Ewan McGregor and Scarlett Johansson in "The Island." Warner Bros.

2005 saw the release of two powerful stories about clones: Never Let Me Go, a novel by Kazuo Ishiguro, and The Island, a movie by Michael Bay. While both are about the lives of clones, biding their time until they are harvested for their organs, they couldn't be more different. The Island is essentially a futuristic escape thriller, as Lincoln Six-Echo (Ewan McGregor) and Jordan Two-Delta (Scarlett Johansson) fight their way free of the cloning facility. But something must have been in the water, because apparently we were really worried about clones in the mid-2000s. Since then, genetics has become complicated in strange new ways we couldn't have foreseen. Rather than cloning, our energy is more aimed at rewriting our genetic code with new tech like CRISPR. In 2019, we're on track for a future more like Gattaca than The Island.

Mock up on Mu

Science fiction and the occult combine in "Mock up on Mu." Craig Baldwin

Craig Baldwin makes loosely narrative "collage" movies that feel like bizarro documentaries fallen out of a parallel universe. In 1991's Tribulation 99: Alien Anomalies Under America, Baldwin used a dizzying array of found footage to describe a massive uber-conspiracy involving an alien invasion with numerous parallels to American imperialism in South America. But it's his 2009 movie, Mock up on Mu that shines on a light on the strange future of 2019.

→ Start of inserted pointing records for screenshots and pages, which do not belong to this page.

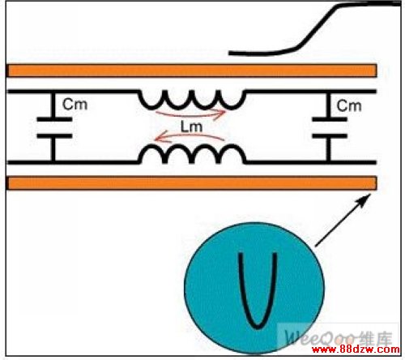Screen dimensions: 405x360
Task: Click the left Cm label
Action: tap(75, 105)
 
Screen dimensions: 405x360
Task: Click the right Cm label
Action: tap(349, 105)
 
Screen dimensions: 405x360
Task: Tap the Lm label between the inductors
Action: tap(191, 126)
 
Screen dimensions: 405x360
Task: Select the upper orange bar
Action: tap(191, 71)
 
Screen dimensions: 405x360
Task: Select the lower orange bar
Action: tap(191, 183)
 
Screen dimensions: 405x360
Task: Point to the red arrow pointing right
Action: tap(190, 115)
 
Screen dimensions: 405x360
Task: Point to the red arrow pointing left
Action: tap(189, 135)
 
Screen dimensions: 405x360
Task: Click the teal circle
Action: tap(254, 288)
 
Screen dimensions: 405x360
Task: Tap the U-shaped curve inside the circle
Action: tap(258, 328)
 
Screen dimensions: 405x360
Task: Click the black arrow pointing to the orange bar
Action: tap(343, 220)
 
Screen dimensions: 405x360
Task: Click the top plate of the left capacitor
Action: tap(54, 119)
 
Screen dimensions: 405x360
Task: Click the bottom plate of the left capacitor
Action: tap(54, 136)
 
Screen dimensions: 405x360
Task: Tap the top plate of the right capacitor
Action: tap(330, 119)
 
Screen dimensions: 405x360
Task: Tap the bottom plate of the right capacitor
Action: tap(330, 136)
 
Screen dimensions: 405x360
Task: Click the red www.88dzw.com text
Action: tap(356, 349)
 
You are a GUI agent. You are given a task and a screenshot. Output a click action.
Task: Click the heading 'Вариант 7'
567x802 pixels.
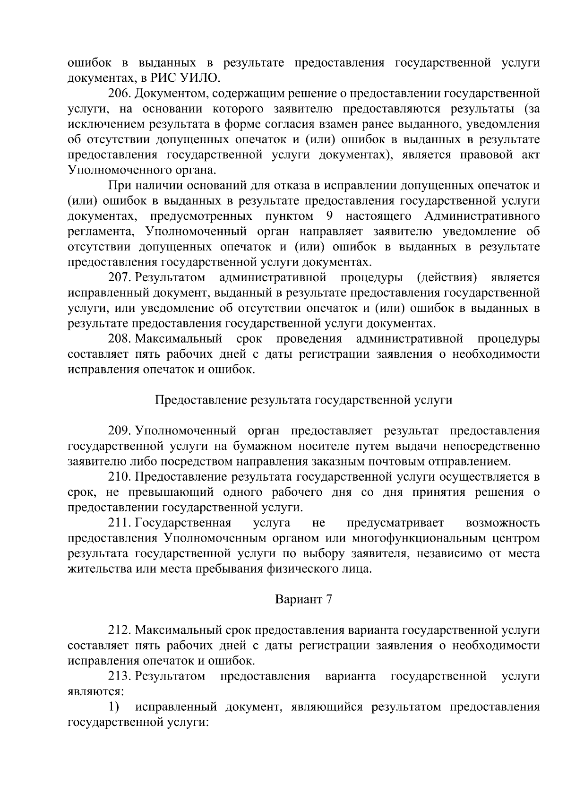pyautogui.click(x=304, y=600)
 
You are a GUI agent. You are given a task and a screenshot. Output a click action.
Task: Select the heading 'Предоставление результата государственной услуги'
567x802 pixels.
pyautogui.click(x=304, y=400)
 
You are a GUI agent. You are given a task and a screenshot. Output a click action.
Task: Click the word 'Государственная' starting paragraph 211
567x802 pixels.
pyautogui.click(x=183, y=523)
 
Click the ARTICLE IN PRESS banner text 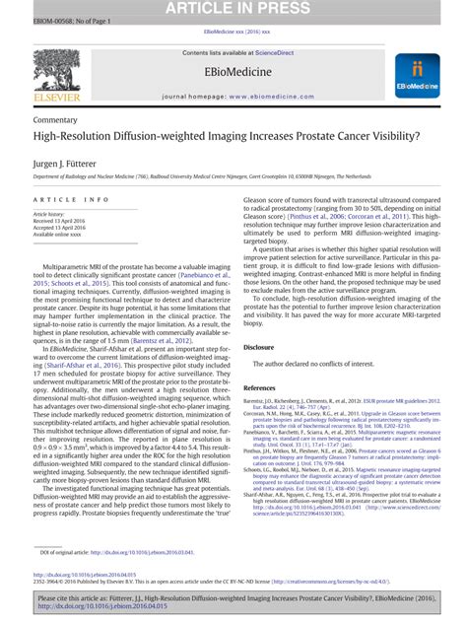233,10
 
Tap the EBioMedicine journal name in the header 233,73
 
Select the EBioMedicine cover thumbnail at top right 417,76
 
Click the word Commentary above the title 55,117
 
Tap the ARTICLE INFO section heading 65,199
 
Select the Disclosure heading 258,348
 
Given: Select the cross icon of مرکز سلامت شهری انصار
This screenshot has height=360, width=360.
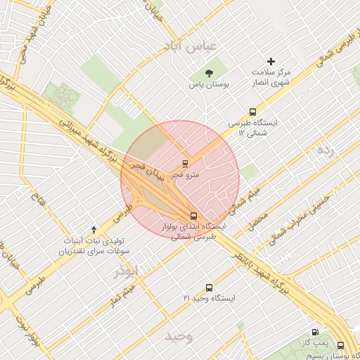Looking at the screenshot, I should click(x=271, y=62).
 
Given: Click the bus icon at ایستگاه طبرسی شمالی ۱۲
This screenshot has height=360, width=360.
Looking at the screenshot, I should click(x=252, y=112).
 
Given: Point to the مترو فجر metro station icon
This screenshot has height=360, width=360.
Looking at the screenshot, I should click(x=186, y=163).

In Mock up on Mu, L. Ron Hubbard is still alive, running Scientology from his rehab center on the moon. But when he sends an agent to Earth, Hubbard accidentally reignites one of the greatest conflicts in occult history, between him and rocket mystic Jack Parsons, one of the founders of Jet Propulsion Laboratories. In the 1940s, Hubbard and Parsons "summoned" a woman they believed to be a nearly divine figure, Marjorie Cameron, as part of a sex magick ritual called the Babalon Working. The trio would get into all sorts of occult adventures, until a dispute over yacht business drove a wedge between Parsons and Hubbard. Hubbard would go on to found Scientology while Parsons would go on to blow himself up.

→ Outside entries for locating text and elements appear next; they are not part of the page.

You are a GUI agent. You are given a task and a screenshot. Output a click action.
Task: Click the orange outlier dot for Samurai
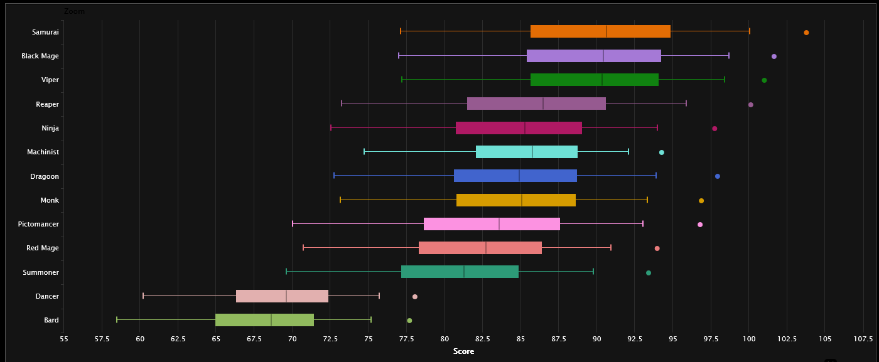point(806,33)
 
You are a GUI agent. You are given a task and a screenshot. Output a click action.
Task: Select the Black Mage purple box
point(593,56)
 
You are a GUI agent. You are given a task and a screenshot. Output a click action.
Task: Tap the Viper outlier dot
point(764,80)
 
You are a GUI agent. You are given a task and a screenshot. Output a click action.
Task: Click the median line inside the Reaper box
point(543,104)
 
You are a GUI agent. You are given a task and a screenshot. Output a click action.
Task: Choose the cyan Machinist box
point(526,152)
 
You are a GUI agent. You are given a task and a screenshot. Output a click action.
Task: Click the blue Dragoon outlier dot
point(718,176)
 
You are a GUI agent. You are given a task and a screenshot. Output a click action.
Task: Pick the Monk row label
point(50,200)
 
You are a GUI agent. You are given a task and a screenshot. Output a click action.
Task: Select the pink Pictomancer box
point(492,224)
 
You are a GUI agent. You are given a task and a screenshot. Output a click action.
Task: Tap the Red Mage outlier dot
point(657,248)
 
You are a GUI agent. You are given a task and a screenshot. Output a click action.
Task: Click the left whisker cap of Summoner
point(286,272)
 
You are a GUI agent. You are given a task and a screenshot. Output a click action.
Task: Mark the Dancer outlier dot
point(415,297)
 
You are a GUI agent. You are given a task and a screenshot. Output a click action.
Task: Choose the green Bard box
point(264,320)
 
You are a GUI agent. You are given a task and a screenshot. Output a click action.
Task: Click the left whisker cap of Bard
point(117,320)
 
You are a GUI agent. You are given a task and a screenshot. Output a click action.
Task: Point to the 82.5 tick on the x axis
point(483,339)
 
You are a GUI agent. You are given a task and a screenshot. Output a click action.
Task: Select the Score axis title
point(463,351)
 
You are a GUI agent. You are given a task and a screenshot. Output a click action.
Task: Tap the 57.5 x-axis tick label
point(102,339)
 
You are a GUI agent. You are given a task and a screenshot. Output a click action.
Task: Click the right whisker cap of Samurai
point(750,31)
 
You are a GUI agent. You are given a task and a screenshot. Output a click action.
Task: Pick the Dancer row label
point(47,296)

Mock up on Mu reunites the occult figures in a battle for the future. It's a 2019 built of stock footage from the past, blending the occult with sci-fi futurism to portray an odd future that may not look like ours, but nevertheless captures our era's disorienting strangeness.


Warner Bros. Pictures

Considering it came out in 2017, Geostorm can hardly be applauded for its predictions of 2019. A disaster movie directed by screenwriter Dean Devlin and starring Gerard Butler, Geostorm depicts a world torn apart by rampaging weather satellites infected with a computer virus. Contrary to conspiracy theories, we still can't control the weather, but Geostorm captures, in b-movie blockbuster form, our anxieties about the climate disaster our planet faces in the years ahead.

The Running Man

Arnold Schwarzenegger in "The Running Man." TriStar Pictures

In 2019, America is a police state. When police helicopter pilot Ben Richards (Arnold Schwarzenegger) refuses to open fire on a crowd of food riot protestors, the government pins the ensuing massacre on him. His punishment? Participate in a brutal, but popular, reality show called The Running Man.

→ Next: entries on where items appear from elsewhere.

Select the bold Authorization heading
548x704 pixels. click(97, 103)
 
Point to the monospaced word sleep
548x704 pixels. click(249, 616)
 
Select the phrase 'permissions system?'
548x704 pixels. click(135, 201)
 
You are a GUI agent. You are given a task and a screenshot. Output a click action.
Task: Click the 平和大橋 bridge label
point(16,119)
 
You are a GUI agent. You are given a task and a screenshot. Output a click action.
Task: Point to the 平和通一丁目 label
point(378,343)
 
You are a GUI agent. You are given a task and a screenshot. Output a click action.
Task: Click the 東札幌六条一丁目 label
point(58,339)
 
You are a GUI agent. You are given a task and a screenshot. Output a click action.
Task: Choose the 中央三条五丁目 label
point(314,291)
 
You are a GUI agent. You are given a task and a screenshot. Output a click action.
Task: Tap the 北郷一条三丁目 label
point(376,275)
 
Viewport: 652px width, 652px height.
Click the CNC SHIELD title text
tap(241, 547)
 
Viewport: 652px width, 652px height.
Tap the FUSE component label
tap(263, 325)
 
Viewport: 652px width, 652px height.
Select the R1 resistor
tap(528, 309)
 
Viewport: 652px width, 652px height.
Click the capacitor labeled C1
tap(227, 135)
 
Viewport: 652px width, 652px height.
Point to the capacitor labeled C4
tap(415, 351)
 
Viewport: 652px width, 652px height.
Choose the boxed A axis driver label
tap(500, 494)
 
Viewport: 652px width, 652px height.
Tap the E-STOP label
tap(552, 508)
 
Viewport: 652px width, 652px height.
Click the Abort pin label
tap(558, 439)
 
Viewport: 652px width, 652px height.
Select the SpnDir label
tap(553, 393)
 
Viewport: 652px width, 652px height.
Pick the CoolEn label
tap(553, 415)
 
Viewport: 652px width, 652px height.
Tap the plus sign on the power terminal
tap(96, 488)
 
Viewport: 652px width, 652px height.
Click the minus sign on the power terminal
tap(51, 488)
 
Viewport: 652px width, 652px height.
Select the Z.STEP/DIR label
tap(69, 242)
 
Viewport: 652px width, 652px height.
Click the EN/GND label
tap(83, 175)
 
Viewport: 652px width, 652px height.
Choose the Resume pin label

Increased food insecurity, militarized police and exploitative television capitalizing on human suffering? Sounds like 2019 to me.

But how close did these movies get to the actual state of the world in 2019? Looking at the movies set in 2019 doesn't give us much of a realistic sense of what life is actually like now that the year has arrived. But many of the movies continue to reflect our anxieties about what the future holds in store. More than any specific prediction, what's so surprisingly similar is how universally pessimistic our idea of this era has always been. Whether we can make this year better than filmmakers had predicted is up to us.